/include

Directly include C headers in D source code

Primary LanguageDBoost Software License 1.0BSL-1.0

include

| Build Status | Coverage |

Goal

To directly #include C and C++ headers in (D)[https://dlang.org] files and have the same semantics and ease-of-use as if the file had been #included from C or C++ themselves. Warts and all, meaning that C enum declarations will pollute the global namespace, just as it does "back home".

Limitations

  • It currently only supports C headers, but C++ is planned, templates and all. See also "Translation Notes" below.
  • Packed structs are not supported yet.
  • C99 bitfields are not supported yet.

This is alpha sofware. It has however produced programs that compile that #included several "real-life" C headers:

  • nanomsg/nn.h, nanomsg/pubsub.h
  • curl/curl.h
  • stdio.h, stdlib.h
  • pthread.h
  • xlsxwriter.h
  • libvirt/libvirt.h, libvirt/virterror.h
  • libzfs
  • openssl/ssl.h
  • imapfilter.h
  • libetpan/libetpan.h

Compilation however doesn't guarantee they work as expected and YMMV. Please consult the examples.

Details

include is an executable that has as input a D file with C #include preprocessor directives and outputs a valid D file that can be compiled. The original can't be compiled since D has no integrated preprocessor.

The only supported preprocessor directive is #include.

The input file may also use C preprocessor macros defined in the file(s) it q#includes, just as a C/C++ program would. It may not, however, define macros of its own.
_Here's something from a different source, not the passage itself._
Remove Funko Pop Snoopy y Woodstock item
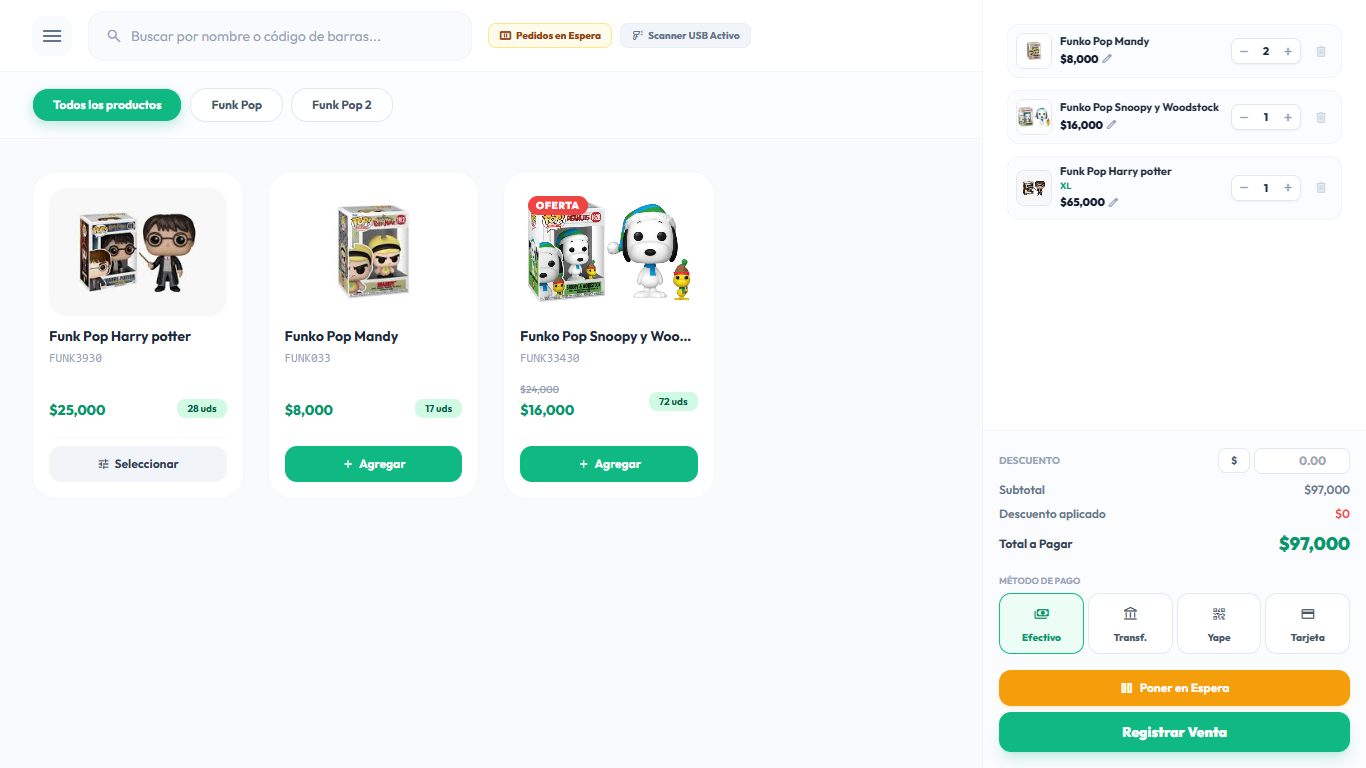The width and height of the screenshot is (1366, 768). tap(1321, 118)
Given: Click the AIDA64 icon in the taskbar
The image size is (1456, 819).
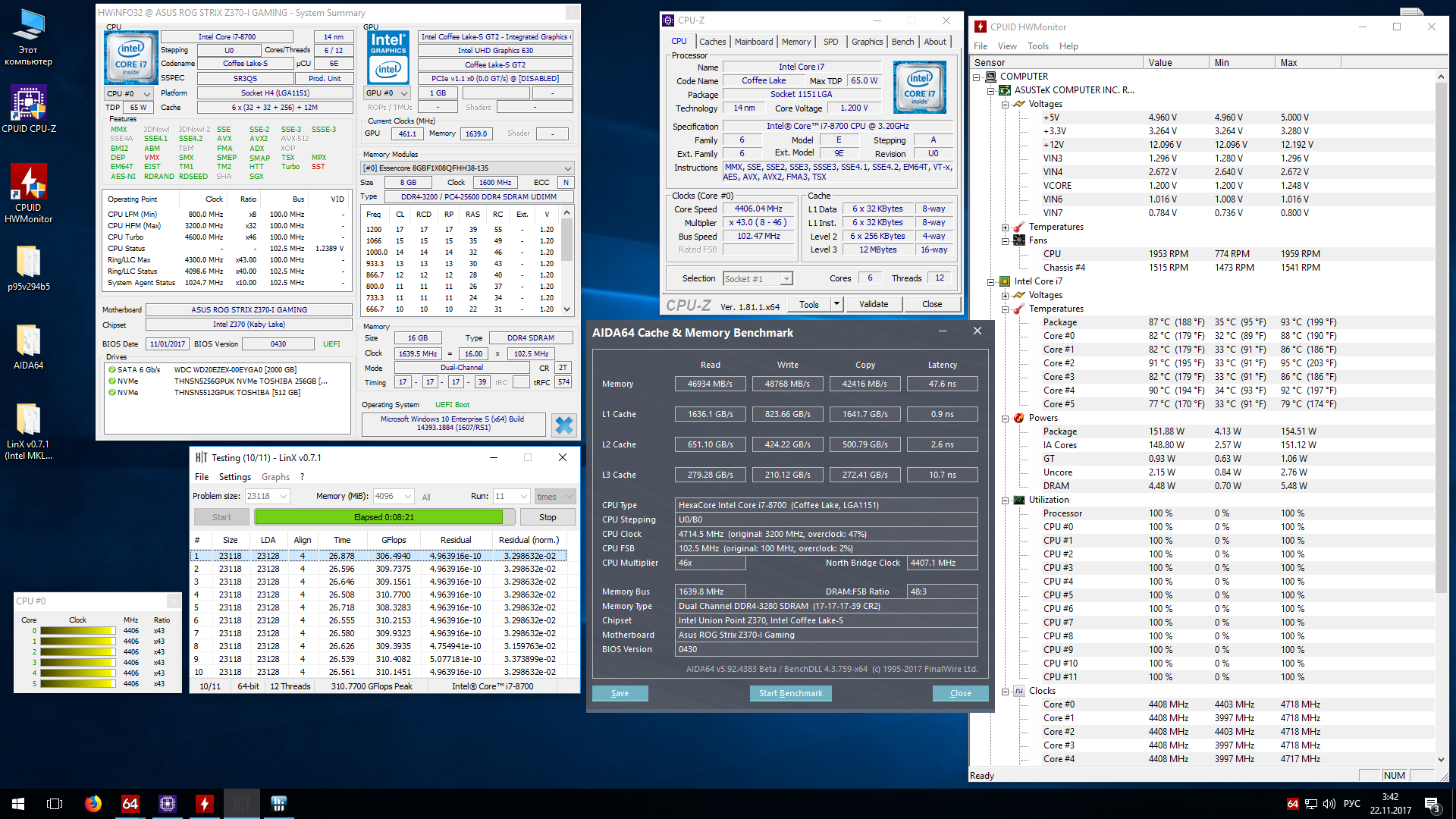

include goes through the input file line-by-line, and upon encountering an #include directive, parses the file to be included with libclang, loops over the definitions of data structures and functions therein and expands in-place the relevant D translations. e.g. if a header contains:

uint16_t foo(uin32_t a);

The output file will contain:

ushort foo(ushort a);

include will also enclose each one of these original #include directives with either extern(C) {} or extern(C++) {} depending on the header file name and/or command-line options.

As part of expanding the #include, and as well as translating declarations, include will also insert text to define macros originally defined in the #included translation unit so that these macros can be used by the D program. The reason for this is that nearly every non-trivial C API requires the preprocessor to use properly. It is possible to mimic this usage in D with enums and CTFE, but the result is not guaranteed to be the same. The only way to use a C or C++ API as it was intended is by leveraging the preprocessor.

As a final pass before writing the output file, include will run the C preprocessor on the intermediary result of expanding all the #include directives so that any used macros are expanded, and the result is a D file that can "natively" call into a C/C++ API by #includeing the appropriate header(s).

Example

// foo.h
#ifndef FOO_H
#define FOO_H

#define FOO_ID(x) (x*3)

int twice(int i);

#endif
// foo.dpp
#include "foo.h"
void main() {
    import std.stdio;
    writeln(twice(FOO_ID(5)));
}

At the shell:

$ ./include foo.dpp foo.d
$ dmd foo.d
$ ./foo
$ 30

Translation notes

Names of structs, enums and unions

C has a different namespace for the aforementioned user-defined types. As such, this is legal C:

struct foo { int i; };
extern int foo;

To accomodate for this, the translation generated by include is:

struct struct_foo { int i; };
extern __gshared int foo;

Changing the variable name would cause linker errors. struct_foo is close to C's struct foo (and similary for enum and union) and since most C structs have a typedef anyway, it shouldn't impact user code too much.

enum

For convenience, this declaration:

enum Enum { foo, bar, baz}

Will generate this translation:

enum { foo, bar, baz}
enum Enum { foo, bar, baz}

This is to mimic C semantics with regards to the global namespace whilst also allowing one to, say, reflect on the enum type.

Function parameters declared as an enum in C will also be an enum in D, i.e. it won't accept an int as C would, so:

void func(Enum e);
func(foo);

becomes:

void func(enum_Enum e);
// func(foo); // won't compile, func takes enum_Enum, not int
func(enum_Enum.foo);

Functions with a name that is a D keyword

Those get an underscore appended and a pragma(mangle) added so they link:

void debug(const char* msg);

Becomes:

pragma(mangle, "debug")
void debug_(const(char)*);